When combined with the other two techniques, solidification time decreases by approximately 6.4%. In contrast, in the absence of these techniques, an increase in (Rd) corresponds to a substantial decrease in the required time for solidification, reaching about 32.62%. The implementation of foam strengthens conduction within the unit, resulting in a decline in the needed time for full freezing. Specifically, in the absence of radiation, the completion time reduces by about 91.21% with the incorporation of porous foam. Additionally, when $\phi$ = 0.02 and Rd = 0.9, a reduction in $\gamma$ leads to a drop in freezing time by around 87.27%.

The solidification behaviour of a hybrid NEPCM system in enclosures with porous structures has been examined by considering the combined influence of nanoparticle addition, porous media, and thermal radiation. The results indicate that the freezing process is governed by the interaction of conductive transport within the porous matrix, radiative heat transfer, and the modification of effective thermal properties induced by nanoparticles.

Among the investigated factors, the presence of porous foam exerts the most pronounced influence on the solidification process. By enhancing conductive heat transfer, it significantly shortens the freezing time. Under combined conditions ($\gamma$ = 0.9, $\phi$ = 0.02, Rd = 0.9), the total solidification time is reduced by approximately 87.27%, demonstrating the dominant role of porous media in improving heat extraction from the system.

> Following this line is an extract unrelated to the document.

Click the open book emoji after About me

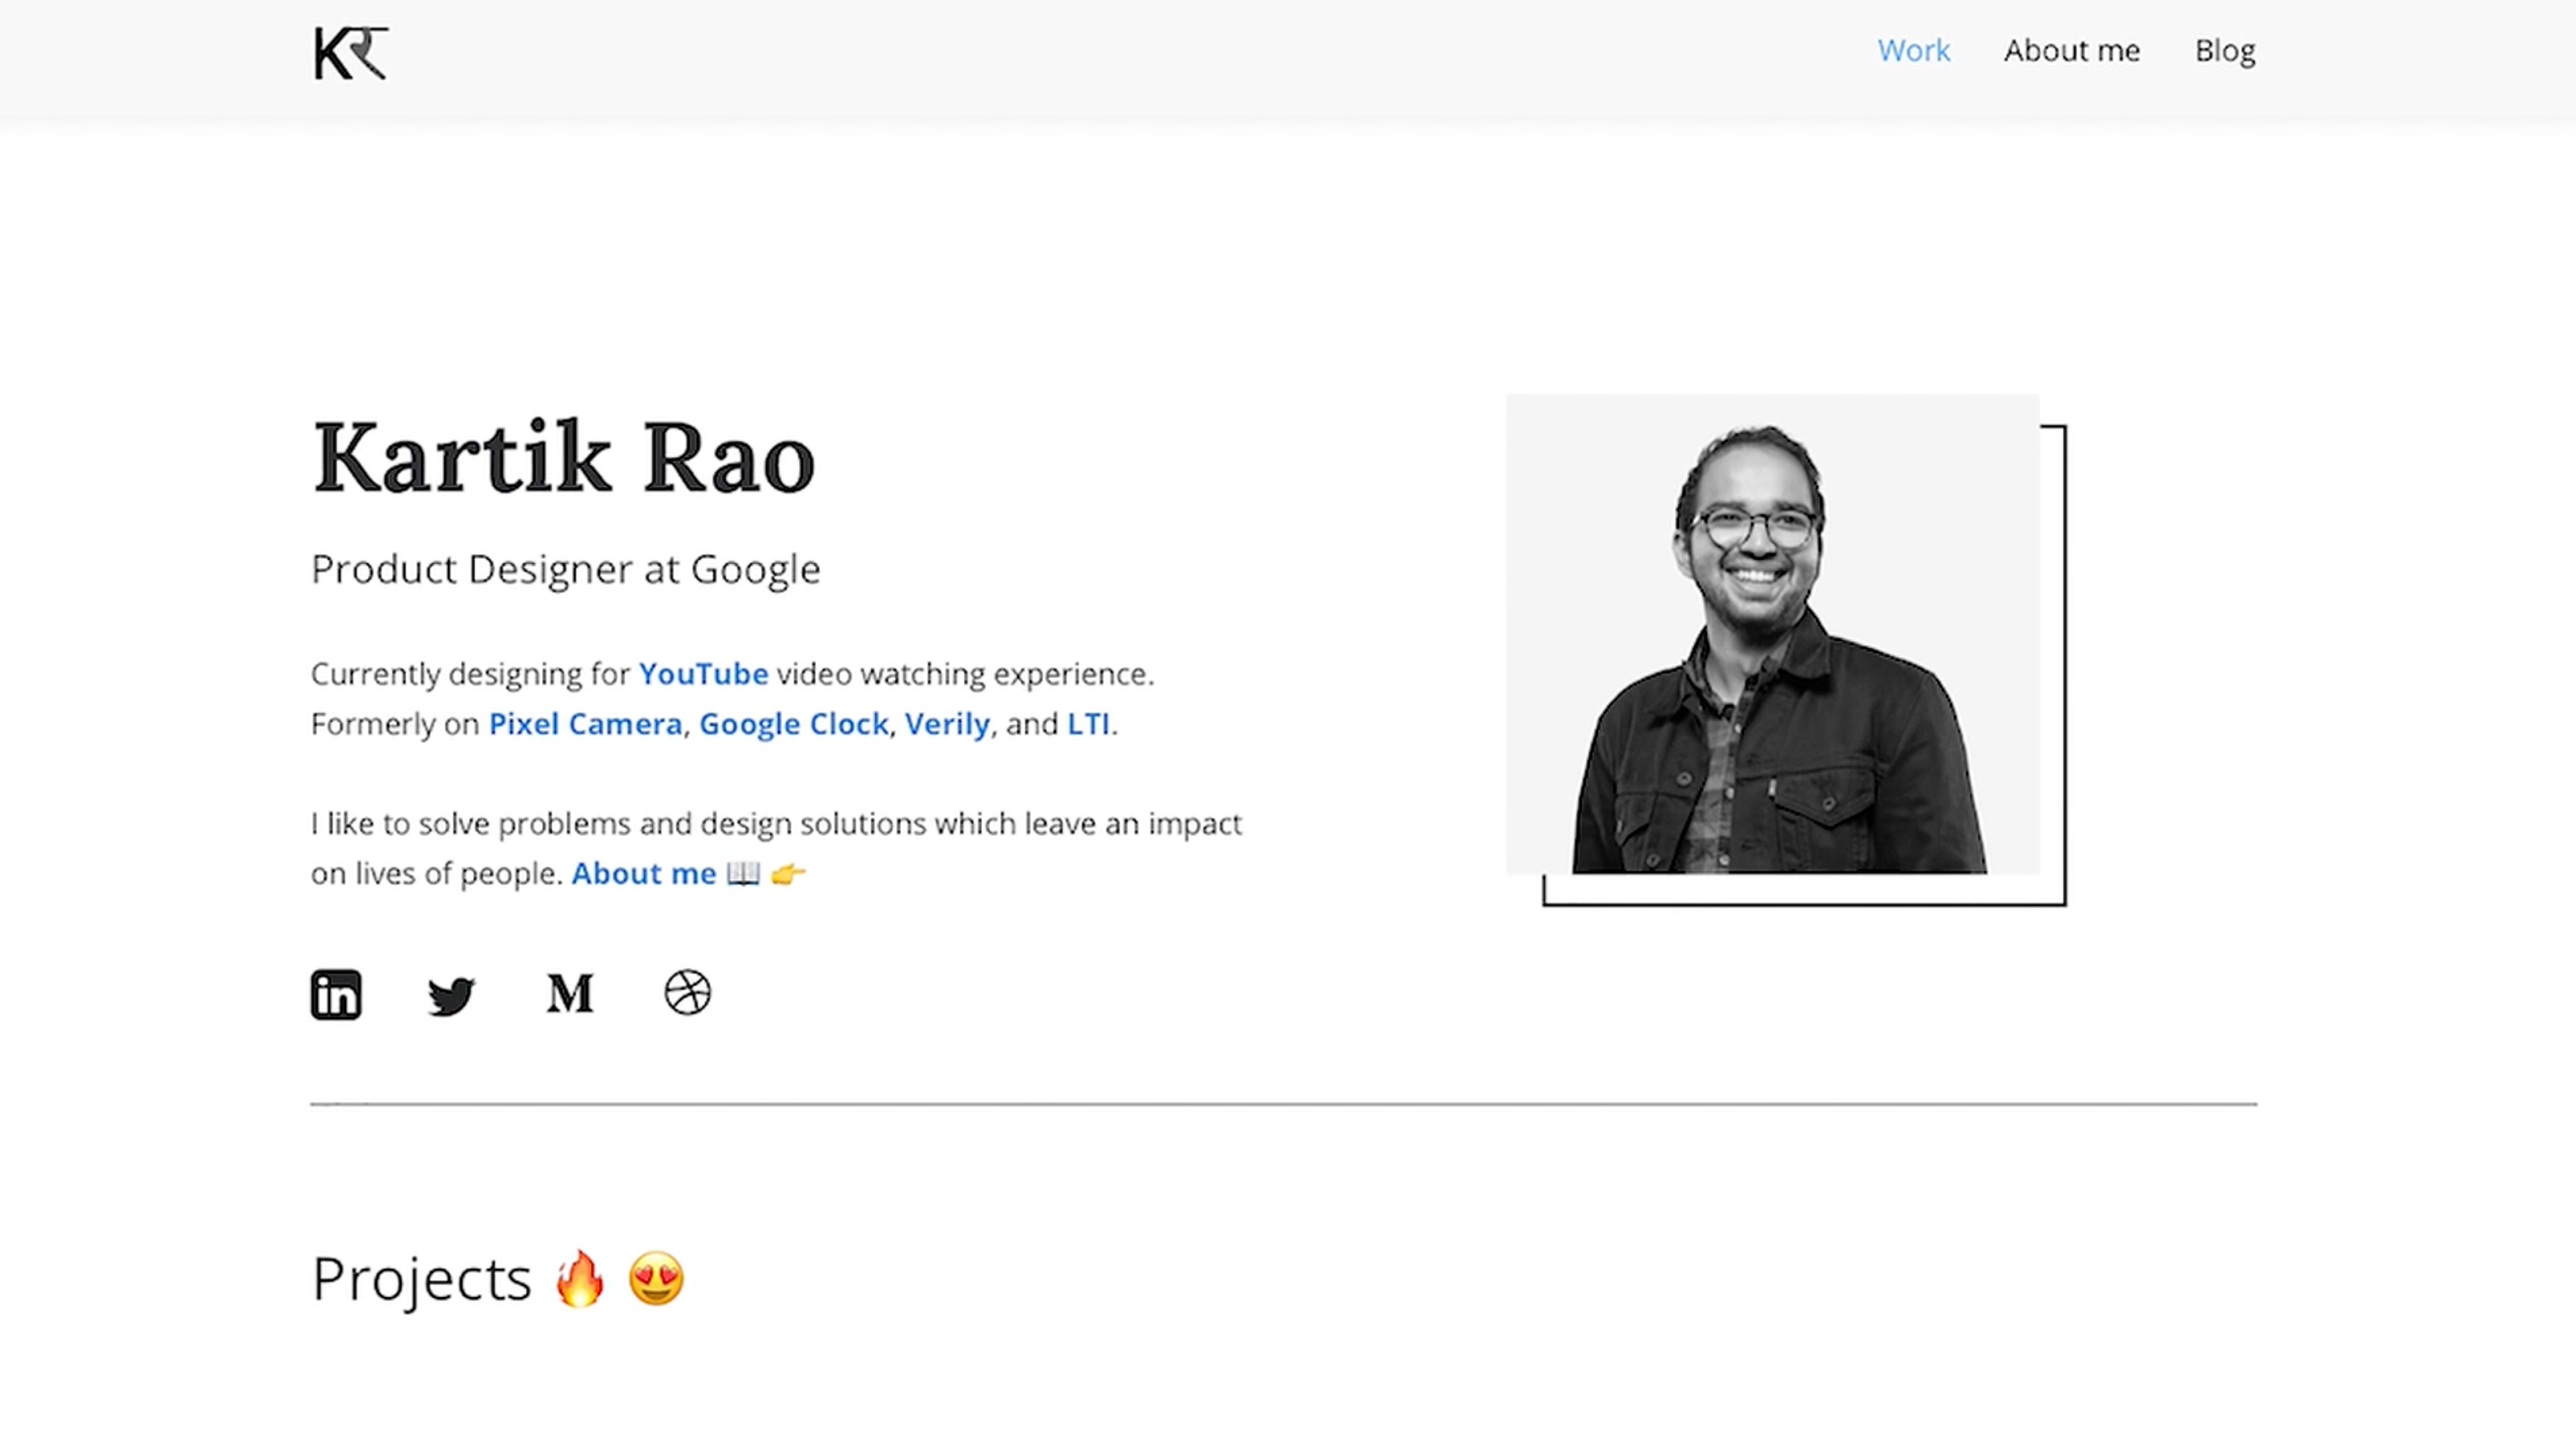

Thermal radiation contributes to further enhancement by increasing the rate of heat release from the domain. In the absence of porous structures, an increase in the radiation parameter leads to a reduction in freezing time of up to 32.62%. When combined with porous media and nanoparticle addition, the contribution of radiation remains noticeable, although its relative effect becomes less pronounced compared with conduction through the porous matrix.

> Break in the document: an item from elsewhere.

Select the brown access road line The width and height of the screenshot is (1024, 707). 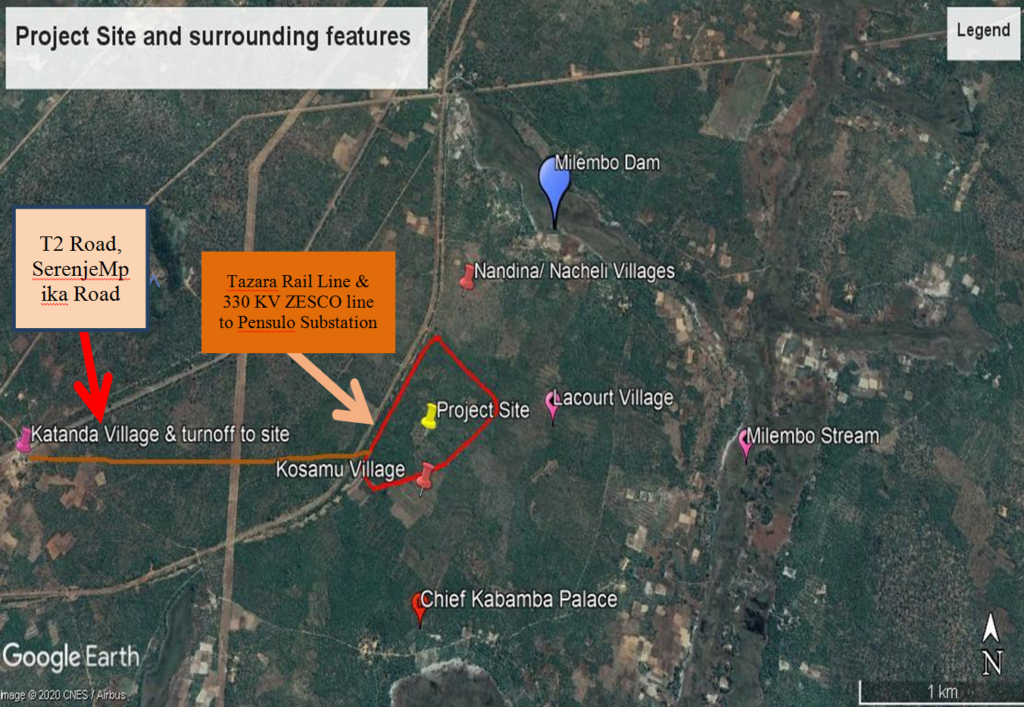click(200, 458)
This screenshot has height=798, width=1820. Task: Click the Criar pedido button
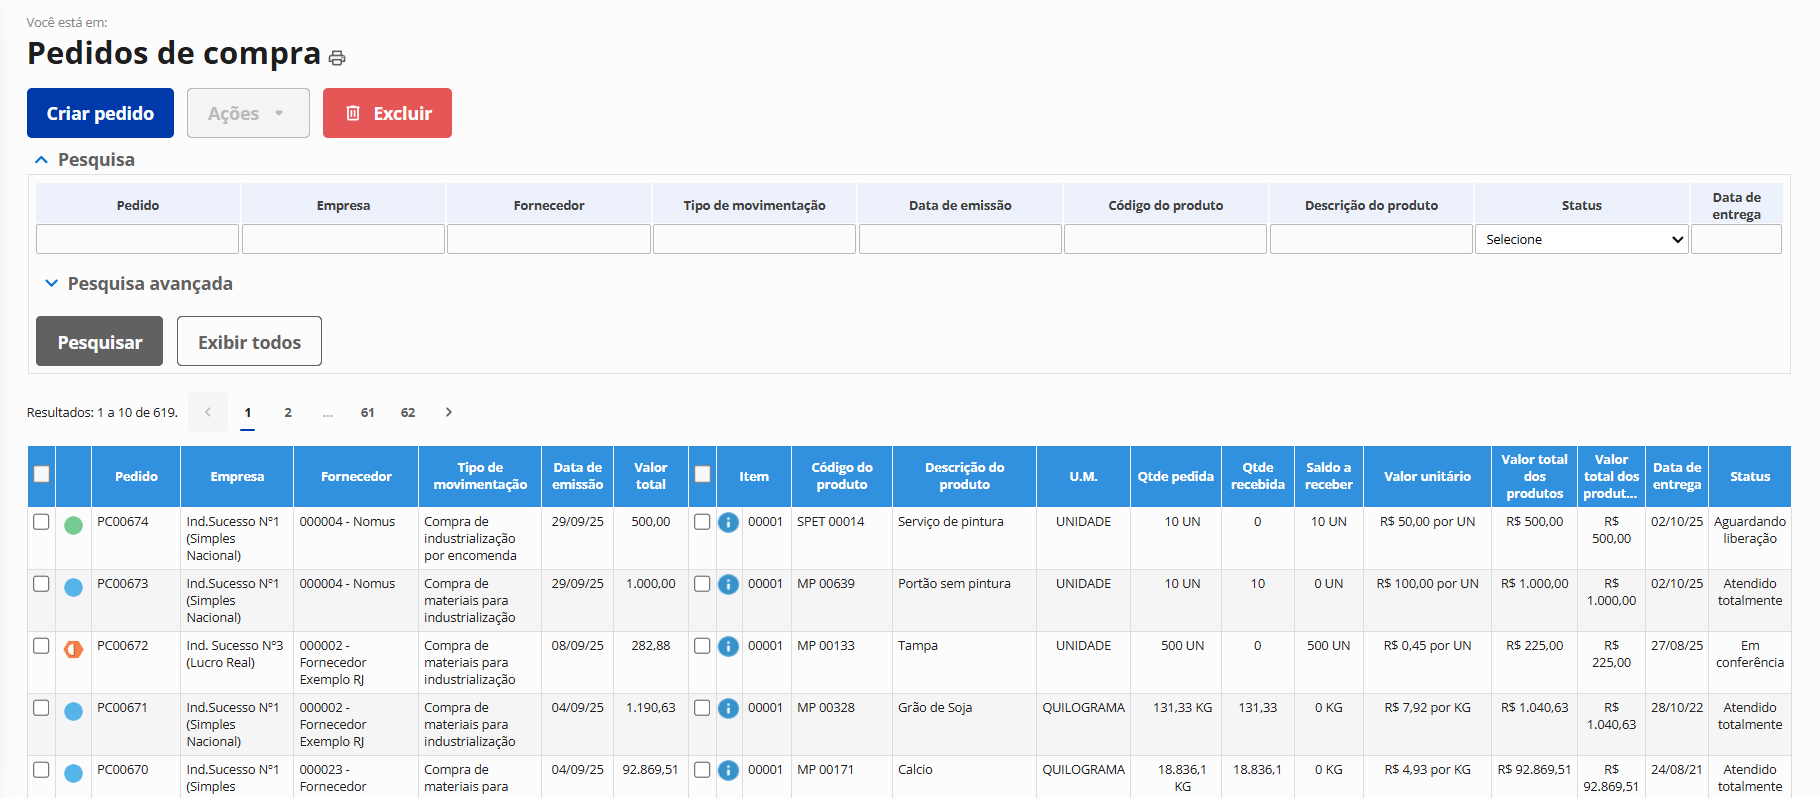[100, 113]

The addition of nanoparticles improves the effective thermal conductivity of the base material and results in a measurable reduction in freezing time. The maximum effect, approximately 7.81%, is observed in configurations without porous media and radiation. When these mechanisms are present, the contribution of nanoparticles diminishes, indicating that their role is secondary in strongly coupled systems.

Overall, the results show that the performance of phase-change thermal storage systems is controlled by the interaction of multiple heat transfer mechanisms. The combined use of porous structures, radiative effects, and nanoparticle enhancement provides an effective means of accelerating solidification, although their relative contributions depend on the operating conditions and system configuration.